L’ultima Alfa nata e cresciuta in Italia. Tonale, sportiva a misura di famiglia
Il Suv medio del Biscione in versione «alla spina» è un concentrato di tecnologia e di sportività. Dotazioni, design e sicurezza ai vertici, ma si pagano a caro prezzo. Si viaggia comodi, bagaglio e consumi rivedibili.

All’interno una fotogallery.

Esiste un suv che può andare bene per una famiglia senza ingombri da transatlantico? La risposta si trova su un passo alpino: Tonale. È l’ultima vera Alfa che si può fregiare della dicitura made in Italy, visto che dal 2022 esce dalle linee di produzione della fabbrica di Pomigliano d’Arco. Il C-Suv di Alfa Romeo è la prima auto provata per i lettori della Verità e inaugura questa pagina, una rubrica settimanale in cui daremo conto dei prodotti che si possono trovare in qualsiasi concessionario. Non saranno prove su circuiti privati o su strade secondarie ma affascinanti e instagrammabili: saranno test in scenari cittadini. Ovvero, percorsi casa-lavoro o casa-scuola, gita fuoriporta, tappa al supermercato per fare la spesa, avventure nei parcheggi di periferia. Alfa Romeo è stata la prima Casa a credere in questo nuovo progetto e ci ha affidato, per una decina di giorni, uno dei suoi suv più apprezzati dal mercato: la Tonale, nella variante plug-in ibrida «Sport speciale», allestimento che viaggia ben oltre i 50.000 euro (ma ci sono anche le versione ibrida e, udite udite, diesel. Che non è morto).

I pro

La macchina è spaziosa, senza essere inutilmente voluminosa. Le misure (4,52 metri di lunghezza, 1,84 di larghezza e oltre 1,6 metri di altezza) le consentono di essere parcheggiata un po’ ovunque senza troppe difficoltà di manovra anche grazie a uno sterzo davvero leggerissimo. L’insonorizzazione dell’abitacolo è ottima. Gli interni, ricordando che il modello in prova è al vertice della gamma, sono davvero premium. Tutto (o quasi) è a portata di mano per chi guida: i comandi sono ben leggibili, facilmente raggiungibili e anche sedendosi al volante per la prima volta, il feeling è immediato. Bene la presenza di comandi anche fisici per l’impianto di climatizzazione, comodissima la base di ricarica per gli smartphone, corredata da due prese Usb (una A e una C). Prese che si ritrovano anche a disposizione della seconda fila di sedili, insieme a due bocchette della climatizzazione, davvero comode. Monta il 1.3 a benzina plug-in hybrid Q4 da 197 kW (270 cavalli) con cambio automatico.
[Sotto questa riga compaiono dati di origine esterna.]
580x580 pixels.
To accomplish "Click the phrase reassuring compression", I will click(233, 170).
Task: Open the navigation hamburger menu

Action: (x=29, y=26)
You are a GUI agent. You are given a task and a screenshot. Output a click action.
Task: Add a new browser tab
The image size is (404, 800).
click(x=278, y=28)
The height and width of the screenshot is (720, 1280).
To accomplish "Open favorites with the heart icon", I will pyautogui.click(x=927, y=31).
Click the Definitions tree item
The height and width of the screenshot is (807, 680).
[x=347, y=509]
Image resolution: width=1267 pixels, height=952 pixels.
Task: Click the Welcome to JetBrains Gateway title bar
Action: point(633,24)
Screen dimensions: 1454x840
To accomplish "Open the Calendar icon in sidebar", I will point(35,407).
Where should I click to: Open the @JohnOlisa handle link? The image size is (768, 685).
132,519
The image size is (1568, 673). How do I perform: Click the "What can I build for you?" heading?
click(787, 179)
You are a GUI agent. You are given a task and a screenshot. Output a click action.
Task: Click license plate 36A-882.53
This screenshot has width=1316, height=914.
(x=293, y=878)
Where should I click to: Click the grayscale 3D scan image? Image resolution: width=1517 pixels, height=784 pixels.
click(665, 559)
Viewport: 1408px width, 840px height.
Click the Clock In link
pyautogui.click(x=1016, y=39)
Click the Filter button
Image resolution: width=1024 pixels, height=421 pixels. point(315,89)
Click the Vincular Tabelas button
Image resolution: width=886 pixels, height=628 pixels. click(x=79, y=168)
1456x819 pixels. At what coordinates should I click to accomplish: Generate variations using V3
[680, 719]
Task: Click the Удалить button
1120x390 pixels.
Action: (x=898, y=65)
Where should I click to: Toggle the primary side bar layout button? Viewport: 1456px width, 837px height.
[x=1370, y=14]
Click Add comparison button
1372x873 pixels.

Con la batteria carica si possono percorrere una sessantina di km, qualcosa meno se si è in strade di scorrimento veloci. Ma a batteria scarica e guidando con un piede leggero, è possibile sfruttare l’energia prodotta da frenate&C. per ricaricarla quel tanto che serve a tenere spento il motore termico per lunghi tratti. Per una gita sui monti, ad esempio, su una novantina di km totali percorsi in una giornata, quasi 40 sono stati macinati in elettrico. Davvero efficiente.

I contro

Il bagagliaio è un po’ il cruccio della Tonale: buona capacità di carico ma non certo da vertici della categoria. Altra nota dolente è la scarsa visibilità che (non) offre al guidatore il montante C, davvero molto pronunciato. Unito alla forma dei vetri posteriori a goccia, per chi si trova la guida la visibilità è davvero scarsa. È vero che le telecamere anteriori e posteriori offrono una buona visione sul display, anche dall’alto, ma non è sufficiente per compiere certe manovre in totale sicurezza. Restando nei sedili posteriori, la già citata forma a goccia dei finestrini laterali e la presenza molto massiccia del montante C rendono l’abitabilità un po’ claustrofobia. Altra pecca è il comando per l’accensione delle luci notturne, inclinato troppo verso il basso e di non facile lettura. Cervellotico anche il pannello comandi delle luci e dell’apertura del tetto in vetro e dell’oscurante a ridosso dello specchietto retrovisore: comandi davvero poco chiari. Se la parte elettrica del motore garantisce efficienza e consumo moderati, usando solamente la propulsione a benzina i costi aumentano decisamente: difficilmente si arriva a toccare i 12 km percorsi con un litro di carburante. Meglio avere una colonnina elettrica di ricarica a portata di parcheggio.

Conclusioni

È un’auto dal costo importante. È sicuramente fatta bene, ben piantata a terra, non ha fastidiosi rollii e non ti fa pesare la strada, sia che ci si trovi in mezzo al traffico urbano o lungo le autostrade. Gli interni sono premium, c’è tutto quello che uno vorrebbe avere. Ma forse il prezzo è un po’ troppo alto.